● Extracted text:
+ + +

So continuing my discussion about my experiences talking to senior management at some of the largest financial, insurance and banking companies about cloud infrastructures, I’ve told you about a couple different kinds of customers (the “Huh?” and the “Been There, Done That”). In this installment, we’ll cover the particular kind of customer who thinks that simply wanting something strongly enough will allow them to negate the laws of business (and physics) and get what they want.

Would you like ice cream with that?

I have been around the enterprise space, all over the world but specifically in New York City the last 5-6 years, and I have run into all kinds of customers, but I think that the NYC customer is a particular kind.  Now, I say that with great respect and deference (in case any recognize themselves), as being on the wrong side of a New Yorker is not the place you really want to be.  It’s not that they are violent or mean or anything like that…it’s just that they know in the centers of their hearts that they’re right.  And you are wrong…and nothing you can say, no evidence you can present or truth you could shout from the highest rooftops will convince them of anything else.  But I digress…

I call this customer the “I want to eat dessert before dinner” type because, even though they clearly and unambiguously understand the process (and in some cases have already been through the process), they simply refuse to believe that they are constrained like every other Tom, Dick and Harry.  It is like they actually believe that because one woman can give birth to a child in nine months, they can then convince nine women to give birth to a child in only one month…I mean it’s just math, right?

Well, identifying, designing and implementing a cloud infrastructure is not at all like a pregnant woman because there is not just one very clear and understandable process for how it should be done…there are potentially hundreds.  Thousands even…and if an organization doesn’t take a deep, hard look at themselves before they start, there is the very real chance that they will pick the exact wrong way to do it and ultimately fail and possibly waste millions of dollars.

+ + +

● Data excerpt:
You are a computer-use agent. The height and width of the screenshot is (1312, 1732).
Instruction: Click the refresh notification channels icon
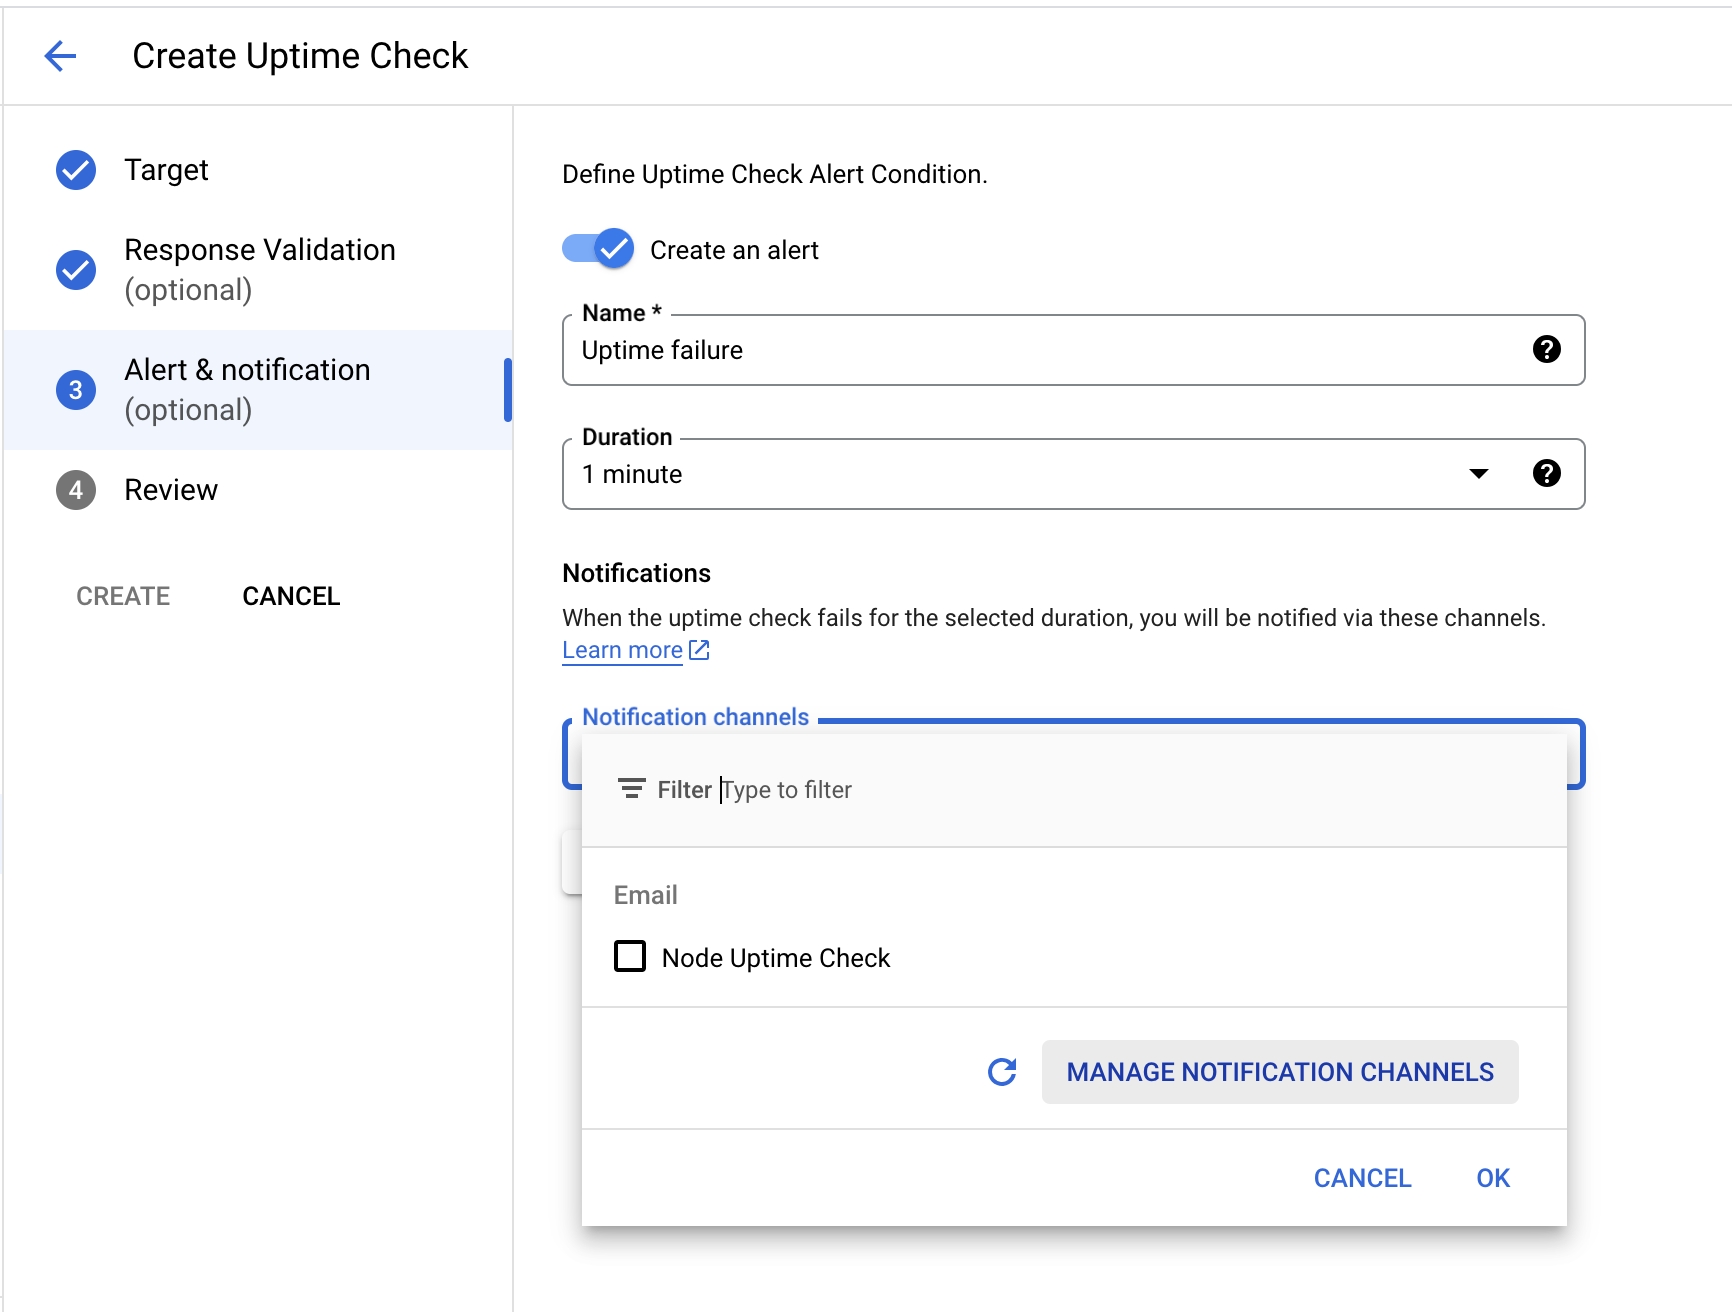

+ + +

● Exercise description:
Pick up the blog post about cloud infrastructure customers after its final sentence and keep writing it.

● Reply:
Yes, that’s millions with an M.  The fact is that for a “cloud infrastructure” to be successful, it will  have to be specific to every customer and will have to be based on exactly what they want to do.  The following examples show that, based on the desired end-state, each cloud infrastructure design will result in an entirely different outcome:

  • A customer wants to increase revenues by creating a cloud infrastructure for decreasing time-to-market for their applications. Therefore they will design a self-service portal integrated to a service catalogue of available development and composite-application virtual machines that are keyed to user roles and, using automation and orchestration, are able to be quickly spun up, spun down and archived for later regression testing. This reduces time-to-development  (in some cases) by 2-3 months.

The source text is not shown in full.